Segment Open

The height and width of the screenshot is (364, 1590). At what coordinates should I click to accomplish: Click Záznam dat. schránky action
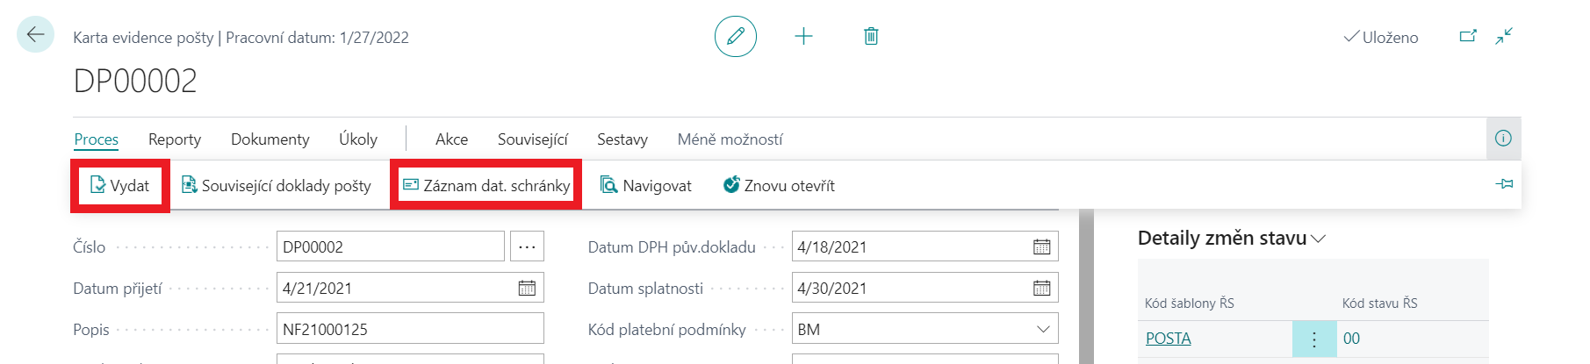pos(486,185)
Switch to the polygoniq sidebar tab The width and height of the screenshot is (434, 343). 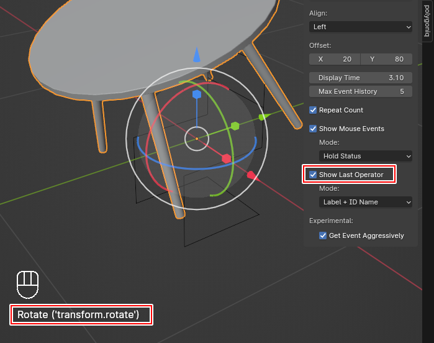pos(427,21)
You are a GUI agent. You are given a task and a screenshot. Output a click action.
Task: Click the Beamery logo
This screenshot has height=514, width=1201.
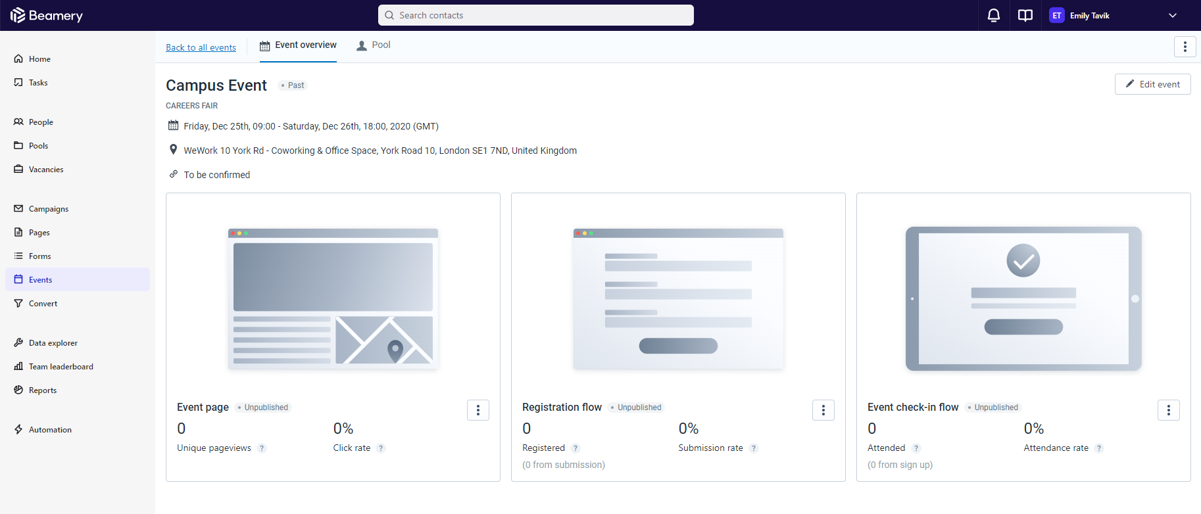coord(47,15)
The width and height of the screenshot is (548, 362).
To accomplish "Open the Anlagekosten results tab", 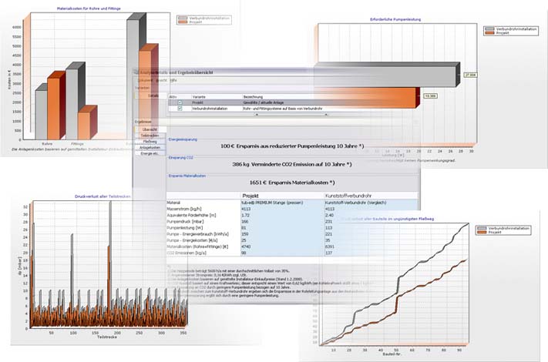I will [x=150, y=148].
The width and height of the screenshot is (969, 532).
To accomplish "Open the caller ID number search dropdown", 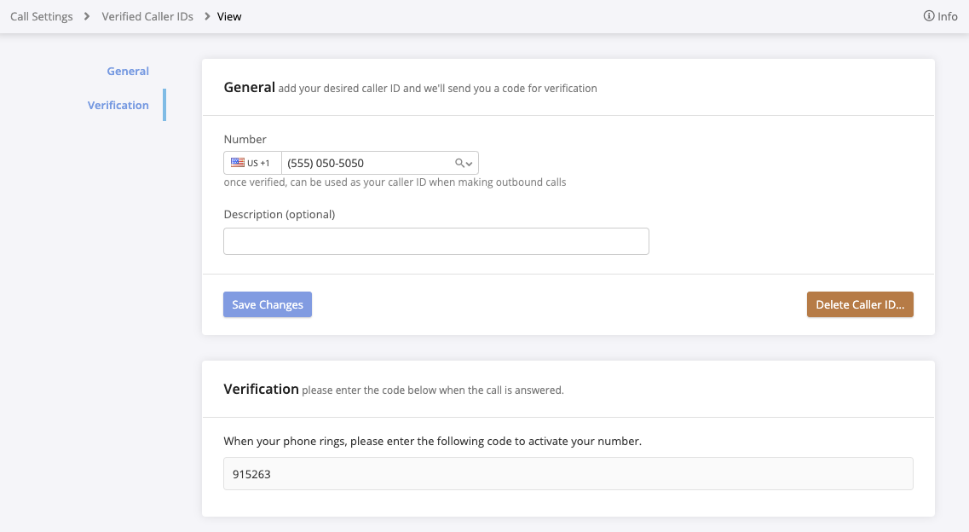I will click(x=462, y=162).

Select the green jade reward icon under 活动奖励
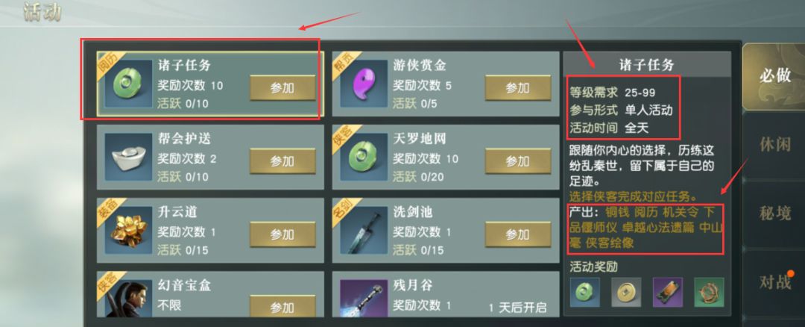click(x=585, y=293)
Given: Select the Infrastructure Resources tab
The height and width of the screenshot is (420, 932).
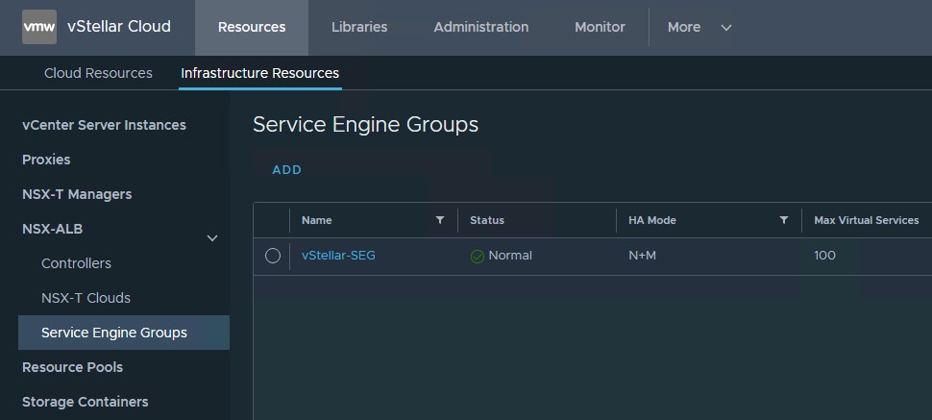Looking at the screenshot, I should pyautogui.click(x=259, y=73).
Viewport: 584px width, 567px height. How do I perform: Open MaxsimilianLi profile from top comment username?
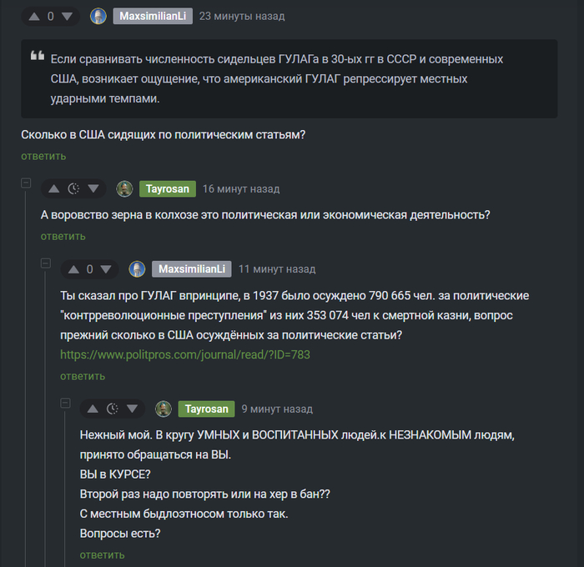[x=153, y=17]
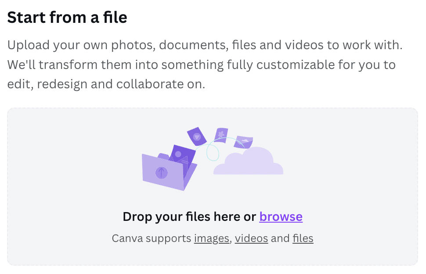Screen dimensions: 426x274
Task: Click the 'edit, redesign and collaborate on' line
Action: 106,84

Segment Closed
Segment Open

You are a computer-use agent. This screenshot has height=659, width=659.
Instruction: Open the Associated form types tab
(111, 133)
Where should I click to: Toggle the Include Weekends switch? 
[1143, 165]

Segment Closed

Take every line from the records that holds "agent" and copy it down.

* **TASK RESPONSE**:
You are a GUI agent. You are given a task and a screenshot. Output a click action.
You are a computer-use agent. This screenshot has height=659, width=659.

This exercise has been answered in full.